Opis treści
"Rozpustnik, pielgrzym, wędrowiec. Święty mędrzec, cudotwórca, odkupiciel. Doradca
i przyjaciel cara - polityk i cham, nawiedzony i seksoholik. Ukochany i znienawidzony. Największy celebryta Rosji na przełomie XIX i XX wieku.
Grzegorz Jefimowicz Rasputnin. Syn furmana. W młodości ciężko pracował, ostro pił i okrutnie się łajdaczył. Do momentu, kiedy otrzymał dar jasnowidzenia. W wieku 33 lat zostawił żonę i dzieci, wstępił do klasztoru, poznał sektę chłystów, których zdaniem grzech nie przeszkadza w jedności
z Bogiem, a przygodny seks i rozpusta jest drogą do zbawienia, na równi z pielgrzymowaniem.
Zostaje więc pielgrzymem, wędruje i latami poznaje prawdziwe życie chłopów rosyjskich. Już jako święty mąż trafia do stolicy. Jako jedyny potrafił uzdrowić z hemofilii następcę tronu, carewicza Aleksandra. Stał się przyjacielem i powiernikiem rodziny carskiej.

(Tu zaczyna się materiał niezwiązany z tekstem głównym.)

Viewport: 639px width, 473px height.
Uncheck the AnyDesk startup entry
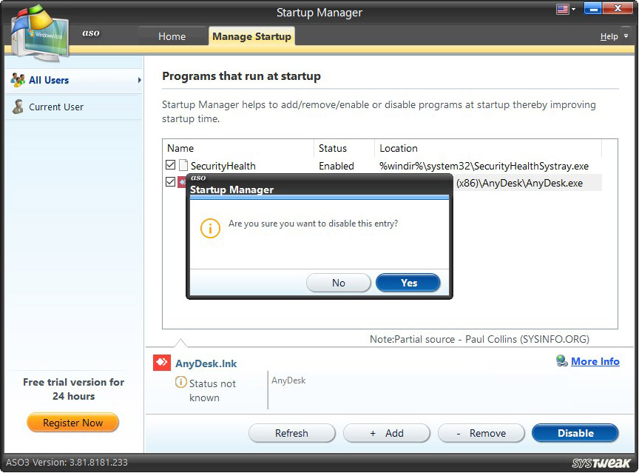[x=170, y=181]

Potrafił załatwić każdą posadę, kontrakt, decyzję na carskim dworze. Brał gigantyczne łapówki, ale też wspomagał bezinteresownie biednych. Obalał ministrów i premierów. Nazywali go „carem nad carami”.
Otaczał się zawsze gronem wyznawczyń, uczennic i wielbicielek: arystokratek, zakonnic, mieszczek, kobiet opętanych, które widziały w nim Boga, a seks z nim uznawały za akt religijny. Pił, śpiewał
i tańczył całymi nocami. Jedni go kochali, inni szczerze nienawidzili. Dlatego został zamordowany,
a jego śmierć była tak niezwykła, jak jego życie.
Książka ukazuje postać Rasputina w wielu wymiarach. Poznajemy dzięki niej także życie duchowe
i polityczne upadającej Rosji. Autor opierał się na licznych źródłach, próbując rozpoznać te sfałszowane, stworzone i podrzucone przez służby carskie, a potem też fałszywki sowieckie.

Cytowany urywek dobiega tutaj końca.